Rios is 1-2 with one knockout in his past three fights and is coming off a unanimous decision loss to Manny Pacquiao in his welterweight debut in November.
Prior to facing Pacquiao, Rios lost by unanimous decision to Mike Alvarado in a March 2013 rematch of Rios’ seventh round stoppage win over Alvarado from October 2012.
“I pushed everything behind me, including the fight with Pacquiao,” said Rios. “I like to win. That’s what the game is all about. I promise I will win on August 2.”
Chaves will be fighting on American soil for only the third time against Rios but has scored knockouts in his past six victories. Chaves debuted in Las Vegas with a six-round unanimous decision over Edvan Dos Santos Barros at the Hard Rock Hotel in March 2010 but was floored once each in the ninth and final rounds of a 10th-round knockout loss to Keith Thurman in San Antonio in July 2013.
Chaves rebounded from the Thurman loss in February when he stopped Juan Alberto Godoy in the third round.
Rios’ career has included a DQ win over then-undefeated Anthony Peterson in September 2010. In succession during 2011, Rios earned the WBA lightweight crown in February with a come-from-behind 10th round stoppage of Miguel Acosta, then scored knockouts of Urbano Antillon and John Murray in the third and 11th rounds in July and December, respectively.
Rios ended a 19-fight winning streak for Acosta, whom he floored during the sixth, eighth and last round of the fight.
But Rios lost his WBA title, as well as $20,000, on the scales for failing to make weight the night before his fight against Murray.
Although Rios switched nutritionists for his bout with Richar Abril, he won a disputed split decision victory many thought he had truly lost.

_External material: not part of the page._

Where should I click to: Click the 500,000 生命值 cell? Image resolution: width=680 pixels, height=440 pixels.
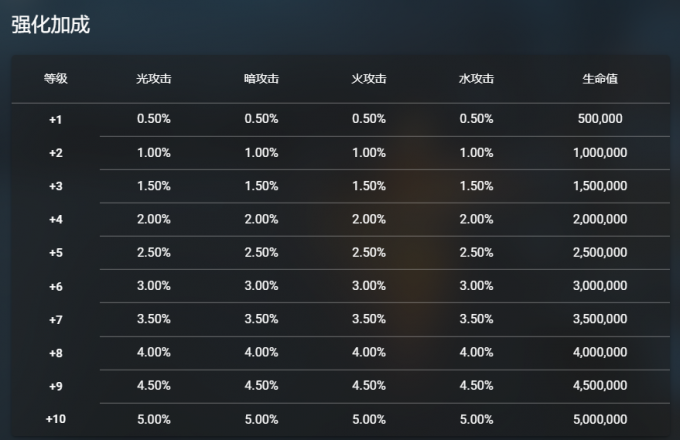[x=600, y=119]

“I am going into a new direction – no more strength-and-conditioning coaches. I won before without them and I am going to do it again,” said Rios, who lists, among his idols, Mexican great Julio Cesar Chavez Sr. and the late, hard-punching Diego Corrales.
“I am putting myself in the hands of the greatest trainer, Robert Garcia. Fans are going to see the old ‘Bam Bam’ – the one one who always won his fights.”
Note: Quotes provided by Lee Samuels of Top Rank.